FAQ

Frequently Asked Questions About Judaism

The following is a growing list of questions that I have been asked or have read about Judaism. I have also asked many of these questions. It is not a source of halachic guidance to any area of practice, just thought. Comments warmly accepted.

Questions
  1.   Should Orthodox Jews update Judaism to better accommodate the population?
  2.   Does the Torah prohibit mixing meat and dairy for health reasons?

Answers
  1. That depends on if Judaism's goal is to accommodate or improve peoples' spiritual health or not. For example, doctors don't change their opinions on things to better accommodate people. They do, from time-to-time, change their views based on evidence and statistics. For example, in the 1900's bleeding people was considered a remedy for healing certain ailments. This view has since been disproved. The nature of the medical field is different than Divine Revelation, which does not change. Circumstances and culture certainly change, and halachic authorities had always to apply the Torah's unchanging Law to changing circumstances. The world changes, people do not. The Torah serves as the unchanging anchor.

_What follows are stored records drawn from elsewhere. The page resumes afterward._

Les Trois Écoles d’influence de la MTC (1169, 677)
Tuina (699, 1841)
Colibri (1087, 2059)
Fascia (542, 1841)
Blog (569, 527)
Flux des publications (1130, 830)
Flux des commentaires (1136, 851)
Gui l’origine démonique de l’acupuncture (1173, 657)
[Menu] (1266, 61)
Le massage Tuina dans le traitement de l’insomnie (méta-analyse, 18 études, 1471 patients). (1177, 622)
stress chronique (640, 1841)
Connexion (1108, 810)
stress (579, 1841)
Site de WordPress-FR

    This question also assumes that Orthodox Jews have the right or means to update Judaism. I have a feeling that people probably wouldn't ask this question if they knew that Orthodox Jews believe that the Torah was Divinely revealed. We are not allowed to tamper with it. Practices currently found in Orthodox Judaism that might or might not have been practiced during the Biblical era still have halachic authority. One of the reasons for this is that God granted this authority to the Rabbinic institutions, as it says: If a matter eludes you in judgment... and you shall come to the Levitic kohanim and to the judge who will be in those days... and you shall do according to the word they tell you, from the place the Lord will choose, and you shall observe to do according to all they instruct you. According to the law they instruct you and according to the judgment they say to you, you shall do; you shall not divert from the word they tell you, either right or left." (Deuteronomy 17:8-10) If Judaism had accommodated everything people wanted, it probably wouldn't exist today.

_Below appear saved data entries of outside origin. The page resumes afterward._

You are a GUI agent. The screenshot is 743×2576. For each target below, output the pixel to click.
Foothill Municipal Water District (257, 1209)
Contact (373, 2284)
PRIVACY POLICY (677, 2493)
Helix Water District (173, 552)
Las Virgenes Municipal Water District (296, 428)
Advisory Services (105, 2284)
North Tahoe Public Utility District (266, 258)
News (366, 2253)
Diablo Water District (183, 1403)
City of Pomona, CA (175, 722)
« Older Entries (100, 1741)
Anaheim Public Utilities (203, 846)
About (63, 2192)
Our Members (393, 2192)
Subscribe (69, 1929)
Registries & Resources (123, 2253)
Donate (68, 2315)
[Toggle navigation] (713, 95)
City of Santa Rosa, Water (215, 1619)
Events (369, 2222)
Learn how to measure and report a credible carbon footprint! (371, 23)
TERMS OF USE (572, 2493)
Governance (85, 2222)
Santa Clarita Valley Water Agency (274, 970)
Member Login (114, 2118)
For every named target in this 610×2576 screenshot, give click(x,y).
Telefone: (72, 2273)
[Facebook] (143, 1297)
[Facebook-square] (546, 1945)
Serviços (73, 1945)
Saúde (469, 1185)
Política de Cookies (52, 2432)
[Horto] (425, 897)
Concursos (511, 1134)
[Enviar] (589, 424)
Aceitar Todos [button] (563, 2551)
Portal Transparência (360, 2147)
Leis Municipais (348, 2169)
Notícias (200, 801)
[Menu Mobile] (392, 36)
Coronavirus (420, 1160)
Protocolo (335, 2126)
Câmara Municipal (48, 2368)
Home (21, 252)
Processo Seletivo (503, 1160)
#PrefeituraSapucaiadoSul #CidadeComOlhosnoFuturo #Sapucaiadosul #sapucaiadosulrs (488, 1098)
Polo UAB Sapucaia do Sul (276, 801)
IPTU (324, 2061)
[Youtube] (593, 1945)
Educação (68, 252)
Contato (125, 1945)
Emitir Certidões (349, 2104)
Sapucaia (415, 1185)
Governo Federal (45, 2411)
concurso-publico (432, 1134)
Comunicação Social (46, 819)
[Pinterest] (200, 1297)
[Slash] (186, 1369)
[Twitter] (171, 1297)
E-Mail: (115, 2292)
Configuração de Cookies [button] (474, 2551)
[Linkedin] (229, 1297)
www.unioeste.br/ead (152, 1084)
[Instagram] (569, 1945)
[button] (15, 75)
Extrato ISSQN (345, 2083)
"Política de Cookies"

    Another reason is necessity.

  2. Somebody I know once explained to me his view of why the Torah instructs not to mix meat and dairy. The large intestine is composed of cells dedicated for absorbing different types of food. The cell dedicated for absorbing meat happens to also be the cell dedicated for absorbing dairy. This means that if a person eats meat before dairy, the body cannot receive nutrients from it. For this reason the Torah prohibited mixing them.

    I'm not sure if this is even true, but if it is, there are two problems with it. The first is that God did not prohibit Gentiles from mixing meat and dairy, which either implies that Gentile bodies do not operate like Jewish bodies, or that God doesn't care about Gentiles in this respect. Neither seems feasible. The other problem is, assuming that the Jews wrote the Torah on their own, how did they know that the large intestine operates in this manner? It nevertheless implies something special about their knowledge of the natural world.